Which one is more efficient is not obvious, so we try both options here. It turns out that the second option is better and that is the one used internally in the builtin cost functions as well.

[1]:
from iminuit import Minuit
from iminuit.cost import UnbinnedNLL
import numpy as np
from scipy.stats import multivariate_normal

rng = np.random.default_rng(1)

xy1 = rng.normal(size=(1_000_000, 2))
xy2 = rng.normal(size=(2, 1_000_000))


def cost1(x, y):
    return -np.sum(multivariate_normal.logpdf(xy1, (x, y)))

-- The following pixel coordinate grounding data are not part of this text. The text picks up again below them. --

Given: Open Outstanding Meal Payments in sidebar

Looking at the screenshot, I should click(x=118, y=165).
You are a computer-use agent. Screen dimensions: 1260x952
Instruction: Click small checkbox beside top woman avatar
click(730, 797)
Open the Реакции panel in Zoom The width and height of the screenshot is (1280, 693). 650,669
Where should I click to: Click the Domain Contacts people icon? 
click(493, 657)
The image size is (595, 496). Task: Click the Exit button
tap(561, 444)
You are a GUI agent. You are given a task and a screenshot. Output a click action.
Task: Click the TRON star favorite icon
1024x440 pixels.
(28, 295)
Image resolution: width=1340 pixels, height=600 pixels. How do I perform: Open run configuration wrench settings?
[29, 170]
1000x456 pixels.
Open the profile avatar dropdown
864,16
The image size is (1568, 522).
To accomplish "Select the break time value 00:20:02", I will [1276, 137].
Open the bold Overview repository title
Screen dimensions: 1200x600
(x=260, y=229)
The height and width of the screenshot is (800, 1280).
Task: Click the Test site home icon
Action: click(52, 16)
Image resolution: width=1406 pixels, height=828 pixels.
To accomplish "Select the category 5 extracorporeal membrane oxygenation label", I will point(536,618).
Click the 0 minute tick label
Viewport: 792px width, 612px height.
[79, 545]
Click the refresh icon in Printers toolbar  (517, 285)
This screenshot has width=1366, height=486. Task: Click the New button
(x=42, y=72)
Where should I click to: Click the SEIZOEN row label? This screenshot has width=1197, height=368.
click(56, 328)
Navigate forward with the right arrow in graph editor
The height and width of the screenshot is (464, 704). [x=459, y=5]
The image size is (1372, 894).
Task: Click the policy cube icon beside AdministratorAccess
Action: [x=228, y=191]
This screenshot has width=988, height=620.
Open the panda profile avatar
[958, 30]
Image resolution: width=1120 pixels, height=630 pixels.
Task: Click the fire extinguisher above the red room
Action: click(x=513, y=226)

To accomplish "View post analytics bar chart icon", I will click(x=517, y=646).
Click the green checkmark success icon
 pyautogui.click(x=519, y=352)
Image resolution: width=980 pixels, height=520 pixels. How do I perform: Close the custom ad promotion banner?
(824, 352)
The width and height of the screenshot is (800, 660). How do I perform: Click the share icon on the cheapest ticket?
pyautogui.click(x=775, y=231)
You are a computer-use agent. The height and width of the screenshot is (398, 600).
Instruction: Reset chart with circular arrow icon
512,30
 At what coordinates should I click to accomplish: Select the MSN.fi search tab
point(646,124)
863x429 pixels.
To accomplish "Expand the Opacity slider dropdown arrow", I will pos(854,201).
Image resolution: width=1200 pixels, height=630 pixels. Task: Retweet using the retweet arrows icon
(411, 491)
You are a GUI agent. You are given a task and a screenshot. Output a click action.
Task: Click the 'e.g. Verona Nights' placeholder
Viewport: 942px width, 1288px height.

cost1.errordef = Minuit.LIKELIHOOD

def cost2(x, y):
    return -np.sum(multivariate_normal.logpdf(xy2.T, (x, y)))

cost2.errordef = Minuit.LIKELIHOOD


def logpdf(xy, x, y):
    return multivariate_normal.logpdf(xy.T, (x, y))

cost3 = UnbinnedNLL(xy2, logpdf, log=True)
[2]:
%%timeit -n 1 -r 1
m = Minuit(cost1, x=0, y=0)
m.migrad()
1.68 s ± 0 ns per loop (mean ± std. dev. of 1 run, 1 loop each)
[3]:
%%timeit -n 1 -r 1
m = Minuit(cost2, x=0, y=0)
m.migrad()
470 ms ± 0 ns per loop (mean ± std. dev. of 1 run, 1 loop each)
[4]:
%%timeit -n 1 -r 1
m = Minuit(cost3, x=0, y=0)
m.migrad()
528 ms ± 0 ns per loop (mean ± std. dev. of 1 run, 1 loop each)

cost2 and cost3 are using the “first all x then all y” memory layout. cost3 measures the small overhead incurred by using the built-in cost function UnbinnedNLL compared to a hand-tailored one.